Tesla Defamation Claims Should Stay in Court, Engineer Argues

May 8, 2019, 6:42 PM UTC

Tesla Inc. wants a defamation suit filed by a former top company engineer, and sparked by Huffington Post reports, moved to arbitration under her employment contract.

But engineer Cristina Balan told a federal court May 7 she should be able to continue to litigate before it because her claims don’t stem from her job at the electric car maker or her termination.

Balan worked on car batteries during her time at Tesla, from 2010 to 2014, according to the complaint she filed in the U.S. District Court for the Western District of Washington.

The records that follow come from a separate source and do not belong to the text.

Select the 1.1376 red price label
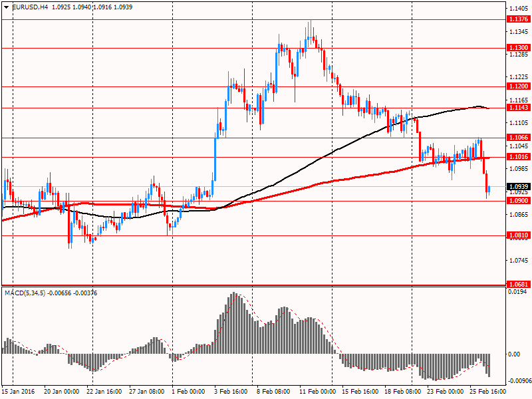Viewport: 532px width, 399px height. coord(518,20)
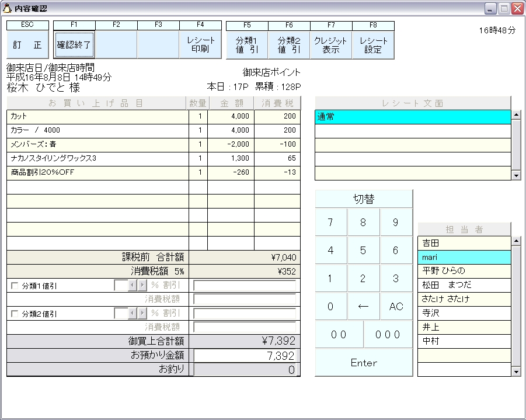Viewport: 526px width, 420px height.
Task: Open レシート設定 (F8) settings
Action: click(x=373, y=45)

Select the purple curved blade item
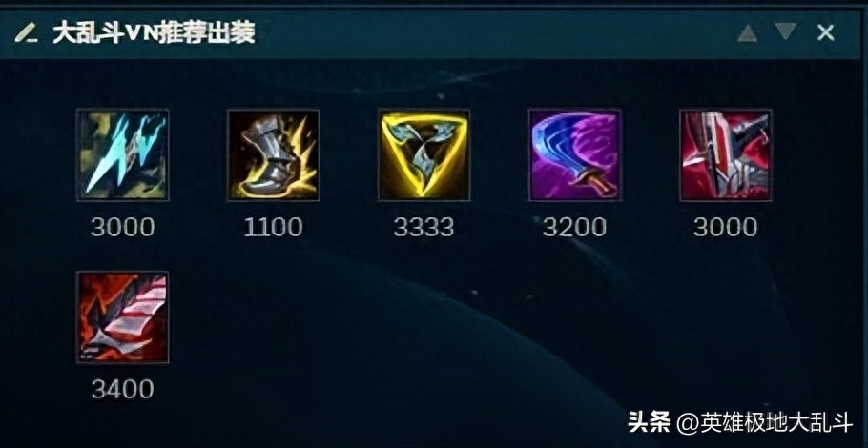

Tesla put her engraved name on its vehicle battery modules as a sign of how important her work was for the company, she says.

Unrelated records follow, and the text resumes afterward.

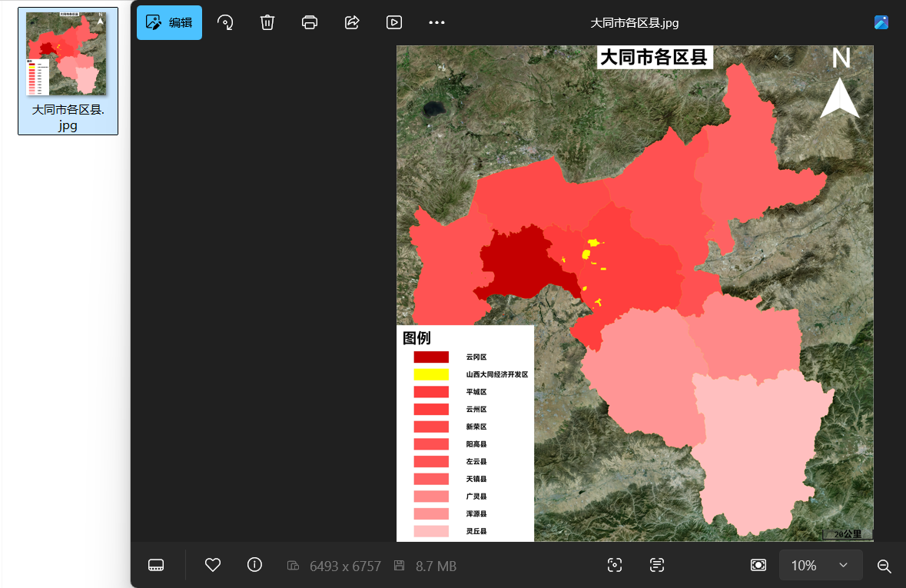Print the image via the printer icon
This screenshot has width=906, height=588.
(310, 22)
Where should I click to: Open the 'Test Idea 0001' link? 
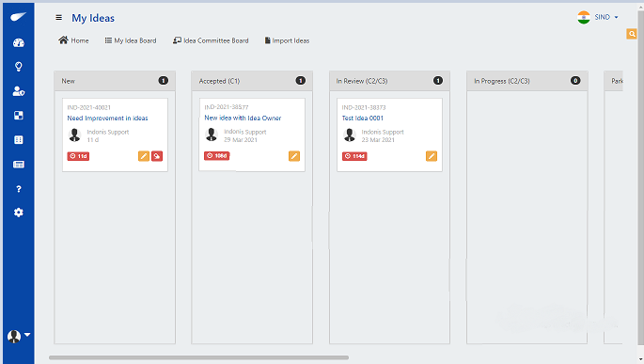pyautogui.click(x=363, y=118)
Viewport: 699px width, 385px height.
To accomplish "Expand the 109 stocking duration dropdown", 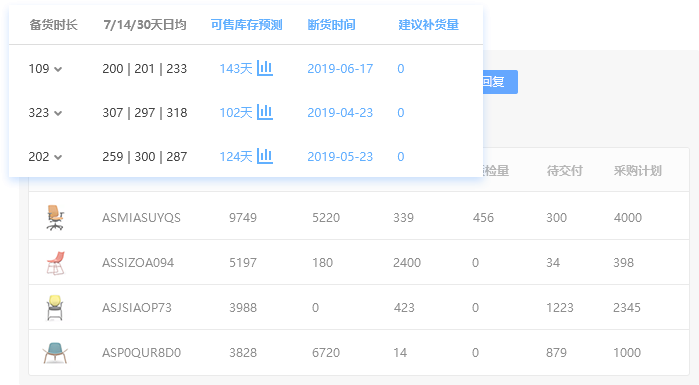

She left the company, however, in disputed, and difficult, circumstances, according to the complaint.

The Huffington Post wrote about her in a positive light in 2017, and quoted her questioning aspects of Tesla’s leadership.

Tesla hit back days later, also in the Huffington Post. But Balan says the company went too far in its public criticisms, including falsely stating that she had engaged in criminal acts. Tesla allegedly said she took company money and resources to complete a personal project, and traveled on the company’s tab to New York.

Tesla has asked the court to compel arbitration of her subsequently filed defamation suit. Citing agreements Balan signed at the beginning of two periods of employment, Tesla says her defamation claim “arises entirely from her employment.”

Balan pursued claims against Tesla over her termination in arbitration, the company says, and the statements at issue here date from the time of the arbitration. “Plaintiff’s claim in this lawsuit flows exclusively, by Plaintiff’s own allegation, from her prior arbitration against Tesla, and thus from her employment relationship,” the company says.

Balan, however, argues the defamation suit isn’t within the scope of her arbitration agreement with Tesla. It arises from statements the company made more than three years after she stopped working there, she says in her May 6 opposition brief.

The defamation suit addresses “conduct that occurred long after the termination of Plaintiff’s employment,” she says.

Balan is proceeding pro se.

Payne & Fears LLP and Lane Powell represent Tesla.

The case is Balan v. Tesla Motors Inc., W.D. Wash., No. 2:19-cv-00067, brief filed 5/6/19.